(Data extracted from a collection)
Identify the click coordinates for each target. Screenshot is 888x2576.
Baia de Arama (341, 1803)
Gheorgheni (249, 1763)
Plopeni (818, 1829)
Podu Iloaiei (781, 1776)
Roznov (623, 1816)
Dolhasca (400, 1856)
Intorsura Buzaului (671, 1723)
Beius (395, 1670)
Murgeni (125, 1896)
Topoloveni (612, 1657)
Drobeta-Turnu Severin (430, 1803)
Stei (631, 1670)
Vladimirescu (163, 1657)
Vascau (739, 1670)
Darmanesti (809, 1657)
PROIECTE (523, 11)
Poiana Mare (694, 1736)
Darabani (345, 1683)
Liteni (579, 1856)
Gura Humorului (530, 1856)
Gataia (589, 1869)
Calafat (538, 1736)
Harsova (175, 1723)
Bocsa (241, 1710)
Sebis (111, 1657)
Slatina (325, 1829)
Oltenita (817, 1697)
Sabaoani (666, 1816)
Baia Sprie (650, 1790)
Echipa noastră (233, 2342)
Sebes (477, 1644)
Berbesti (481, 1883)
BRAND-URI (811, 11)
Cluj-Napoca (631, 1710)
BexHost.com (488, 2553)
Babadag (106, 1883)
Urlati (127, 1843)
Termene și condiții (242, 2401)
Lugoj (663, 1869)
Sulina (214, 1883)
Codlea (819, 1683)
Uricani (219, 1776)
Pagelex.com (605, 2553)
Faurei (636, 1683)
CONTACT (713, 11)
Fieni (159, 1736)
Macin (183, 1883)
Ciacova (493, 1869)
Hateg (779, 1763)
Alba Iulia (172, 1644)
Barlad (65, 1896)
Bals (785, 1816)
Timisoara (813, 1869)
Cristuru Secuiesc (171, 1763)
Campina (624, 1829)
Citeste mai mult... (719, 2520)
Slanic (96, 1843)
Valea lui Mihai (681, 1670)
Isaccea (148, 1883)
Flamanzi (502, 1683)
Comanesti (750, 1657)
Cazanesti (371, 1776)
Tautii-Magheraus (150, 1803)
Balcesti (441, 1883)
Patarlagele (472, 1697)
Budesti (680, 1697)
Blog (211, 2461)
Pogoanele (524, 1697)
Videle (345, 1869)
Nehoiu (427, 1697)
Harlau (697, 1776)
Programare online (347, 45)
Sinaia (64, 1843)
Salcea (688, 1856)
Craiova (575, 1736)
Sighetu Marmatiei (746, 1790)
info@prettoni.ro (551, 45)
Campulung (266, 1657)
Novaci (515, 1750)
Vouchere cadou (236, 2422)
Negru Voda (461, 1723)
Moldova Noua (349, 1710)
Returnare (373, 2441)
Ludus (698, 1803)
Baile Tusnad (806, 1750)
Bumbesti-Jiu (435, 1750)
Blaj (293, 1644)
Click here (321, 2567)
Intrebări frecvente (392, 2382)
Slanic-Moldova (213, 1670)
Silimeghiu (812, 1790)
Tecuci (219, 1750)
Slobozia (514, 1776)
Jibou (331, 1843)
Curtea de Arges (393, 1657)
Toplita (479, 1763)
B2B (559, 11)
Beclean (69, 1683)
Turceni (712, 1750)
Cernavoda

■ **WHAT YOU WILL DO**
The required output is the complete set of records, reproduced exactly.

■ **WRITTEN SOLUTION**
Identify the click coordinates for each target. Screenshot is 888x2576.
Baia de Arama (341, 1803)
Gheorgheni (249, 1763)
Plopeni (818, 1829)
Podu Iloaiei (781, 1776)
Roznov (623, 1816)
Dolhasca (400, 1856)
Intorsura Buzaului (671, 1723)
Beius (395, 1670)
Murgeni (125, 1896)
Topoloveni (612, 1657)
Drobeta-Turnu Severin (430, 1803)
Stei (631, 1670)
Vladimirescu (163, 1657)
Vascau (739, 1670)
Darmanesti (809, 1657)
PROIECTE (523, 11)
Poiana Mare (694, 1736)
Darabani (345, 1683)
Liteni (579, 1856)
Gura Humorului (530, 1856)
Gataia (589, 1869)
Calafat (538, 1736)
Harsova (175, 1723)
Bocsa (241, 1710)
Sebis (111, 1657)
Slatina (325, 1829)
Oltenita (817, 1697)
Sabaoani (666, 1816)
Baia Sprie (650, 1790)
Echipa noastră (233, 2342)
Sebes (477, 1644)
Berbesti (481, 1883)
BRAND-URI (811, 11)
Cluj-Napoca (631, 1710)
BexHost.com (488, 2553)
Babadag (106, 1883)
Urlati (127, 1843)
Termene și condiții (242, 2401)
Lugoj (663, 1869)
Sulina (214, 1883)
Codlea (819, 1683)
Uricani (219, 1776)
Pagelex.com (605, 2553)
Faurei (636, 1683)
CONTACT (713, 11)
Fieni (159, 1736)
Macin (183, 1883)
Ciacova (493, 1869)
Hateg (779, 1763)
Alba Iulia (172, 1644)
Barlad (65, 1896)
Bals (785, 1816)
Timisoara (813, 1869)
Cristuru Secuiesc (171, 1763)
Campina (624, 1829)
Citeste mai mult... (719, 2520)
Slanic (96, 1843)
Valea lui Mihai (681, 1670)
Isaccea (148, 1883)
Flamanzi (502, 1683)
Comanesti (750, 1657)
Cazanesti (371, 1776)
Tautii-Magheraus (150, 1803)
Balcesti (441, 1883)
Patarlagele (472, 1697)
Budesti (680, 1697)
Blog (211, 2461)
Pogoanele (524, 1697)
Videle (345, 1869)
Nehoiu (427, 1697)
Harlau (697, 1776)
Programare online (347, 45)
Sinaia (64, 1843)
Salcea (688, 1856)
Craiova (575, 1736)
Sighetu Marmatiei (746, 1790)
info@prettoni.ro (551, 45)
Campulung (266, 1657)
Novaci (515, 1750)
Vouchere cadou (236, 2422)
Negru Voda (461, 1723)
Moldova Noua (349, 1710)
Returnare (373, 2441)
Ludus (698, 1803)
Baile Tusnad (806, 1750)
Bumbesti-Jiu (435, 1750)
Blaj (293, 1644)
Click here (321, 2567)
Intrebări frecvente (392, 2382)
Slanic-Moldova (213, 1670)
Silimeghiu (812, 1790)
Tecuci (219, 1750)
Slobozia (514, 1776)
Jibou (331, 1843)
Curtea de Arges (393, 1657)
Toplita (479, 1763)
B2B (559, 11)
Beclean (69, 1683)
Turceni (712, 1750)
Cernavoda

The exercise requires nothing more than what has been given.